Perhaps I had let my imagination run wild. After all, it had been three months since I'd last heard from her. But how I could ignore the conversation we'd had? We'd engaged in witty banter. Shared life stories. Revealed to each other our wants and desires. We'd made a connection. I was sure of it.
I should point out that I'd felt a physical attraction to her, too. She was 5'3" with shoulder-length brown hair. Brown eyes. Slender build. Also: she had a bachelor's degree, was a non-smoker, was exercising three to four days per week, had "middle of the road" political views, was earning between $75,000-$100,000 per year, was interested only in long-term dating, and lived within a two-mile radius of my zip code. She was everything I could have possibly wanted in a Match.com profile.
We'd exchanged messages for two weeks before I finally mustered the courage to ask her if I could take her out for a cup of coffee. I didn't receive a response. Match.com may have misplaced my message, I speculated. Or maybe it was buried in her inbox, underneath more recent notes sent by men who were far less compatible with her than I was. I sent another message. Again, no response. I winked at her. Nothing.
Inexplicably, we'd fallen out of touch. My heart ached. I thought I'd lost her forever. That is, until fate brought us together at this street corner, in my neighborhood. As soon as we made eye contact, I was certain it was her. Still, I removed my phone from my coat pocket and pulled up her profile on the Match.com app. I quickly swiped through all 12 of her photos. Yep, it was BumbleBee1983 all right.
She started to walk away, but I called out to her. "BumbleBee1983!" She snapped her head toward me. "I mean, Ashlee! How are you!"
She didn't recognize me at first. Remember, it had been three months since our last communication. I refreshed her memory. "It's me! Shane! Heisenberg62!" After a pause of a few seconds, she replied, "Ohhhhhhh." Six more H's than I would have liked. Nevertheless.
"It's so nice to run into you like this. How have you been?" "Um, OK." "Well I just wanted to say, I really enjoyed our conversation online. I was disappointed that it ended so abruptly. I find you to be an interesting person, Ashlee. I was hoping we can together sometime."

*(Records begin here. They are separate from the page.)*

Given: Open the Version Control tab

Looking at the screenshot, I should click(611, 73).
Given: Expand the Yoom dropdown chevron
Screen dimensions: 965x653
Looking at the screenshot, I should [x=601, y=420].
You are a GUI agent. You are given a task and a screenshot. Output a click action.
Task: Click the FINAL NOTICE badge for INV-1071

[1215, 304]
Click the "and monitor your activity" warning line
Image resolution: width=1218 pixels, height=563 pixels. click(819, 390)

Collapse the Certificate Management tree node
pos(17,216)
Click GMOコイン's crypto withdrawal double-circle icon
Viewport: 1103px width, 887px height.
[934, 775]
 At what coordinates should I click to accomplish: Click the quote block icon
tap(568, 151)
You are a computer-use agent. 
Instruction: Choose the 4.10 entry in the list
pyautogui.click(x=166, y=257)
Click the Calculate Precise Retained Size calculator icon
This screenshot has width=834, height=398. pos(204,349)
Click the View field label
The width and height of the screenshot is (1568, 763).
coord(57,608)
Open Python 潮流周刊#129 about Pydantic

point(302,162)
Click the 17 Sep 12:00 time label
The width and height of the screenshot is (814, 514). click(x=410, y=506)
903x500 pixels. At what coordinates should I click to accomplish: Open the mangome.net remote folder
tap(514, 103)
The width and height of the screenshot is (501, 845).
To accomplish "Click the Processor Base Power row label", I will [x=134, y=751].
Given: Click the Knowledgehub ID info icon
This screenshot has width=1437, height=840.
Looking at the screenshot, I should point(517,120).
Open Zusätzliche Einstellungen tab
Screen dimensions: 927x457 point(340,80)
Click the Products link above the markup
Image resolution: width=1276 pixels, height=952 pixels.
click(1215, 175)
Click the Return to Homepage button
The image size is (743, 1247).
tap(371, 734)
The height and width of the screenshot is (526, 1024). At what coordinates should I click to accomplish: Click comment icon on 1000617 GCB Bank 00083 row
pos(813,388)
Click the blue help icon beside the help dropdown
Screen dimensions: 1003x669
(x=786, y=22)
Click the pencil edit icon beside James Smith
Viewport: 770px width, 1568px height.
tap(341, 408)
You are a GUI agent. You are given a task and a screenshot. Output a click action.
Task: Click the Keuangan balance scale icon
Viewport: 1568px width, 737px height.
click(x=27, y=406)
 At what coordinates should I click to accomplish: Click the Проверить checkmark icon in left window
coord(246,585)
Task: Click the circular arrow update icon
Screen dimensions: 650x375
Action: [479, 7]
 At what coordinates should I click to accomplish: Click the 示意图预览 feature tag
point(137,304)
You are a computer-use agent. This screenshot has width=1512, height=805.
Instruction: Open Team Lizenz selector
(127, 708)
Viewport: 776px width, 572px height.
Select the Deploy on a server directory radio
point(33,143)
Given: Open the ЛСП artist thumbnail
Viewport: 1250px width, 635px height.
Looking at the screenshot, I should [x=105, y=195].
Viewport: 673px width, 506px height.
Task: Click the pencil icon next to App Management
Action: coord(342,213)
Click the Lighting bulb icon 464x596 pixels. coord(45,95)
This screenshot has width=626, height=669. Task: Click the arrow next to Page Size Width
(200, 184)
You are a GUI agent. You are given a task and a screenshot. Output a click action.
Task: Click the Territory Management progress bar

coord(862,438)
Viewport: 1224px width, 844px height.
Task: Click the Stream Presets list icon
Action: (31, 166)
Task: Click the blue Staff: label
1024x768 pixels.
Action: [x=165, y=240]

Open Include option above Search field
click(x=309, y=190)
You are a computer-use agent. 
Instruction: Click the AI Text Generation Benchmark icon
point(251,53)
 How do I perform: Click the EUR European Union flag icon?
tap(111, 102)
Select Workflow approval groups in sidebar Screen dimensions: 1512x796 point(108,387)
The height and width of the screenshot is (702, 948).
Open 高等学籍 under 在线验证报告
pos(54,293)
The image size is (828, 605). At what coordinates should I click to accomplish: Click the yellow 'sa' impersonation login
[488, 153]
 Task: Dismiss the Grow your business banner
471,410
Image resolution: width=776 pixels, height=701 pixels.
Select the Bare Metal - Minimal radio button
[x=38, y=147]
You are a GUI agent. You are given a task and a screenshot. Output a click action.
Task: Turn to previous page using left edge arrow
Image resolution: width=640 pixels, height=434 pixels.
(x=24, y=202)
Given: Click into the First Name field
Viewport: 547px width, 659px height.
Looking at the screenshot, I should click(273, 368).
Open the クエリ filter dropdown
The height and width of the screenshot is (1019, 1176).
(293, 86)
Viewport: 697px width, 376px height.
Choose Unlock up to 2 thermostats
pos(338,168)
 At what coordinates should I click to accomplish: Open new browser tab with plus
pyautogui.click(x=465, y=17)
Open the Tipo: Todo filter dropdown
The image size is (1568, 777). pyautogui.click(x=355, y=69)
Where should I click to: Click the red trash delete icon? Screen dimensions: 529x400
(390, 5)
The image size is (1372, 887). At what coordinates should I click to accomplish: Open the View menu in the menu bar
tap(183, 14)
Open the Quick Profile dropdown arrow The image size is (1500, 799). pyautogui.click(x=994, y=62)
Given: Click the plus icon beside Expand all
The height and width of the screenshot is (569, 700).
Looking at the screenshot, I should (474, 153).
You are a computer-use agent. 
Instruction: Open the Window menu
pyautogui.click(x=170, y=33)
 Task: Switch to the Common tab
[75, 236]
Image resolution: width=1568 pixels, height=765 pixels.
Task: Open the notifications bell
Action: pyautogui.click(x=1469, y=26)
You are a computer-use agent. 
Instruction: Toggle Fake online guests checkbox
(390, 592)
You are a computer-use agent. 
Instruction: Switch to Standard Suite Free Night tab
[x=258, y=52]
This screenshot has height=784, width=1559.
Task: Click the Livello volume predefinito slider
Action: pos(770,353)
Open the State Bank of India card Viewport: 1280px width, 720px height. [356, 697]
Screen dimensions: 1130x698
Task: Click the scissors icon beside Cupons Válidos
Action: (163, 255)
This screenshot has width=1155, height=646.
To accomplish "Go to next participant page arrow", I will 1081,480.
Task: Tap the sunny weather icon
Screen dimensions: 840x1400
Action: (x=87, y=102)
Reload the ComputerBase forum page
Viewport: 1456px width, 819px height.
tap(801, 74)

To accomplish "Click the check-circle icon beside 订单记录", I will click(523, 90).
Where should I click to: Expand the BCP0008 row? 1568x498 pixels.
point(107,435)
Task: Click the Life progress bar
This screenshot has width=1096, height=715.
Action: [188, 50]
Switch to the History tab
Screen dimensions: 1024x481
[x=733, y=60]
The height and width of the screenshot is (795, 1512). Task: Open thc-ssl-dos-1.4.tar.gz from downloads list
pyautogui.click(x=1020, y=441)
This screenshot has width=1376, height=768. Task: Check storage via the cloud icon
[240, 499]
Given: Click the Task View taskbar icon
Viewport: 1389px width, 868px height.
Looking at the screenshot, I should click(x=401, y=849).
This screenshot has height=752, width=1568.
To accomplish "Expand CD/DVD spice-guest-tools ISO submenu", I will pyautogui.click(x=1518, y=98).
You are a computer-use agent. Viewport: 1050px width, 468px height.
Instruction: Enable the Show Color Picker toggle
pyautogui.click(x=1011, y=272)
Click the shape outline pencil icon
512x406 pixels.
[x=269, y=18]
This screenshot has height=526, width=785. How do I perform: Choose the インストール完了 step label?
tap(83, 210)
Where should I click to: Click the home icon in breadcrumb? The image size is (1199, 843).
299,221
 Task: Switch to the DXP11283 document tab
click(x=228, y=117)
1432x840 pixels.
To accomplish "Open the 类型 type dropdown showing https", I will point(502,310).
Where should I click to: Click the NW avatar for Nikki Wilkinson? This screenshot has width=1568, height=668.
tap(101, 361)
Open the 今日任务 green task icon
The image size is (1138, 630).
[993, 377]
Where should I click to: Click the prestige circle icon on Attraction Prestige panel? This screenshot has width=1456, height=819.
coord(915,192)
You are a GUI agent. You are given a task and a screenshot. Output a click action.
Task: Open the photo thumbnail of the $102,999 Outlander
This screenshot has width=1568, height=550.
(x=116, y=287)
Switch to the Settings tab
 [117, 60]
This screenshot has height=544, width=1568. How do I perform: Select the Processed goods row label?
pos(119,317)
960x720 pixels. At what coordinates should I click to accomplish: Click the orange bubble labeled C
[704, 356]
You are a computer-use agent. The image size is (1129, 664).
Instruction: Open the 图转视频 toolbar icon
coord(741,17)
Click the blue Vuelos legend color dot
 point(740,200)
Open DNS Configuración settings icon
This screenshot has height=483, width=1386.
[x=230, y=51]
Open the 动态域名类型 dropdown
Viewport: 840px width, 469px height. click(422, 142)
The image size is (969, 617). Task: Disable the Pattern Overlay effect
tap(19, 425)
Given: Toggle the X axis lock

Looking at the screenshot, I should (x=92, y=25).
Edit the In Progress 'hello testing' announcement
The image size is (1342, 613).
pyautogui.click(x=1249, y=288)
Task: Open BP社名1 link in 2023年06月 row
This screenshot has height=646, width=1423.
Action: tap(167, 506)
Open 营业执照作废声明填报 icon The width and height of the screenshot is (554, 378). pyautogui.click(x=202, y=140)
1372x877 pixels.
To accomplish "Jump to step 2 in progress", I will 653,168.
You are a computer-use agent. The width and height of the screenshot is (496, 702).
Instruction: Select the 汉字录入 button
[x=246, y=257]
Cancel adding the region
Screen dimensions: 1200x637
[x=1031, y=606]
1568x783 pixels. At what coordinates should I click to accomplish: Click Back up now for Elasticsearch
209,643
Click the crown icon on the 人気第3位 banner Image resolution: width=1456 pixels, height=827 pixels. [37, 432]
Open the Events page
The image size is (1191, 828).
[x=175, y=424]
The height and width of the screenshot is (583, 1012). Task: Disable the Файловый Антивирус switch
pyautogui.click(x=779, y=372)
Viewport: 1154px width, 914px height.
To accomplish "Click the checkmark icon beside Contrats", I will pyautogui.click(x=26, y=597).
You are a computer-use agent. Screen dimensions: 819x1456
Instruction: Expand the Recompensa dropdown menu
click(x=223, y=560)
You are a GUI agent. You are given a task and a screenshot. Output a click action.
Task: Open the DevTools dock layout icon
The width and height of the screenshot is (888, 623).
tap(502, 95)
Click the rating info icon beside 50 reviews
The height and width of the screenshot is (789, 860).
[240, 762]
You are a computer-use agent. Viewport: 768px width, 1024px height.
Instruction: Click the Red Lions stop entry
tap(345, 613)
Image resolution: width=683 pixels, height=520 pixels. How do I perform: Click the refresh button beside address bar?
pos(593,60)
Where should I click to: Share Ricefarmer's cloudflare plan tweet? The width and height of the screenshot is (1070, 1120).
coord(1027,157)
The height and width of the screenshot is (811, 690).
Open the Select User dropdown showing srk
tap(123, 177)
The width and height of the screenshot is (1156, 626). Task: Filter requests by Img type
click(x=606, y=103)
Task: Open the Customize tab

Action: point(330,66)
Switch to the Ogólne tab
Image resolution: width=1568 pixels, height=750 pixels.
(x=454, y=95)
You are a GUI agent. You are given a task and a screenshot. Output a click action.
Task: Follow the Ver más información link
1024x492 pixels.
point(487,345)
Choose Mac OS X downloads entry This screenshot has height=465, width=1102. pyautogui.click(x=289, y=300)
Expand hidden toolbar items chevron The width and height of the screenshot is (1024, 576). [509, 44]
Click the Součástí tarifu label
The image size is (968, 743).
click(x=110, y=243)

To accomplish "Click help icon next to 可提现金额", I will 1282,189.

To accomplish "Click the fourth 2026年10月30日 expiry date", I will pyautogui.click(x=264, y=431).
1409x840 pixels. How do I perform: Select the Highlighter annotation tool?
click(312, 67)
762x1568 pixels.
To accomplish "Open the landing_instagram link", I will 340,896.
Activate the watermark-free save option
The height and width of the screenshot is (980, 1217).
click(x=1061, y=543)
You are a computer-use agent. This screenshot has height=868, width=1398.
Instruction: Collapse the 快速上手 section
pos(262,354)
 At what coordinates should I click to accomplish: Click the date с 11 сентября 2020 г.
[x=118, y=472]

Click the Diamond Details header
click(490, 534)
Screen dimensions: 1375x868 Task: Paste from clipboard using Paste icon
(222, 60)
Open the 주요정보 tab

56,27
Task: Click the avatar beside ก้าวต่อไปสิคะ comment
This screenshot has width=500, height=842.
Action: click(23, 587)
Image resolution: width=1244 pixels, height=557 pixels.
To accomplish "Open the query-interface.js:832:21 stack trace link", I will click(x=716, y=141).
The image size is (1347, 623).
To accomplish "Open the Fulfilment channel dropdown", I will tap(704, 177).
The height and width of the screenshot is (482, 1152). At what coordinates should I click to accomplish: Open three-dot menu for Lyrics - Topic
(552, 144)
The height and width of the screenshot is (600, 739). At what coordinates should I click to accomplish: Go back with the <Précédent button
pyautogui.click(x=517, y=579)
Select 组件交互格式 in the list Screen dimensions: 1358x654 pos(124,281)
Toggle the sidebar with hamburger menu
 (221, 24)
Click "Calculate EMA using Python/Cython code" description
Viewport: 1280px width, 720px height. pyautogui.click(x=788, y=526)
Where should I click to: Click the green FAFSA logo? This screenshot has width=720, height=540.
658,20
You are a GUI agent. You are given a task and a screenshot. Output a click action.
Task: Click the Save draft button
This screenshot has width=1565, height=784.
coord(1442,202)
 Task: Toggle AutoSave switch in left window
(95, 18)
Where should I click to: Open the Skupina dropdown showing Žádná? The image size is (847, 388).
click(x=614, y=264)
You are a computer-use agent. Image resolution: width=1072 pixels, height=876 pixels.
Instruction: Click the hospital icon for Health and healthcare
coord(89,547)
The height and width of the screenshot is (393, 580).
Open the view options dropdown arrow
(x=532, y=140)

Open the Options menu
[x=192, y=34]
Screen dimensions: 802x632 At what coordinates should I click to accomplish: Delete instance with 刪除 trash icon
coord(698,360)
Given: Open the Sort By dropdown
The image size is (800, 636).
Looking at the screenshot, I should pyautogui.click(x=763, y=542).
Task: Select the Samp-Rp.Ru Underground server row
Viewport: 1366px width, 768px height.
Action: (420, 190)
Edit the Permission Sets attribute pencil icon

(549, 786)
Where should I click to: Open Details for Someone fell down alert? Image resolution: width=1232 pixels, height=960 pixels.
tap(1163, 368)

"Listen, Shane, you're very sweet, and we had a nice chat, but I just don't think we're right for each other."
"Really? Because Match said we were a 99% match. Ninety-nine percent. Mathematically, I'm a better option for you than 99 of every 100 men on the site. If you take a pass on me, the odds will not be in your favor."
"Again, I just didn't feel a spark. I'm sorry."
"I see. Let me approach this from a different angle. You wrote in your profile, 'I'm always up for meeting new people!' Am I right?"
"Well, yes, but...."
"And you mentioned you were searching for a man who is kind, loves to travel, and can make you laugh. True?"
"And your headline reads, and I quote, 'Call me maybe.' Yes?"
"OK. I am an extremely kind person. I spent a week in Australia last year. I'm the author of two humor books. And I love Carly Rae Jepsen's music. We are clearly a fit. Go on one date with me. One date! You'll have fun, I know it. We won't even have to try, it will be a good time."
"I'm sorry. The answer is no." She was much more forceful in her rejection this time. That's when I said, "You have some nerve!" And with that, she stormed off. Our first fight had come to an end.
"'Call me maybe.' Whatever," I muttered to myself as I made my way back home. I was deeply hurt. I'd been stung by a BumbleBee1983.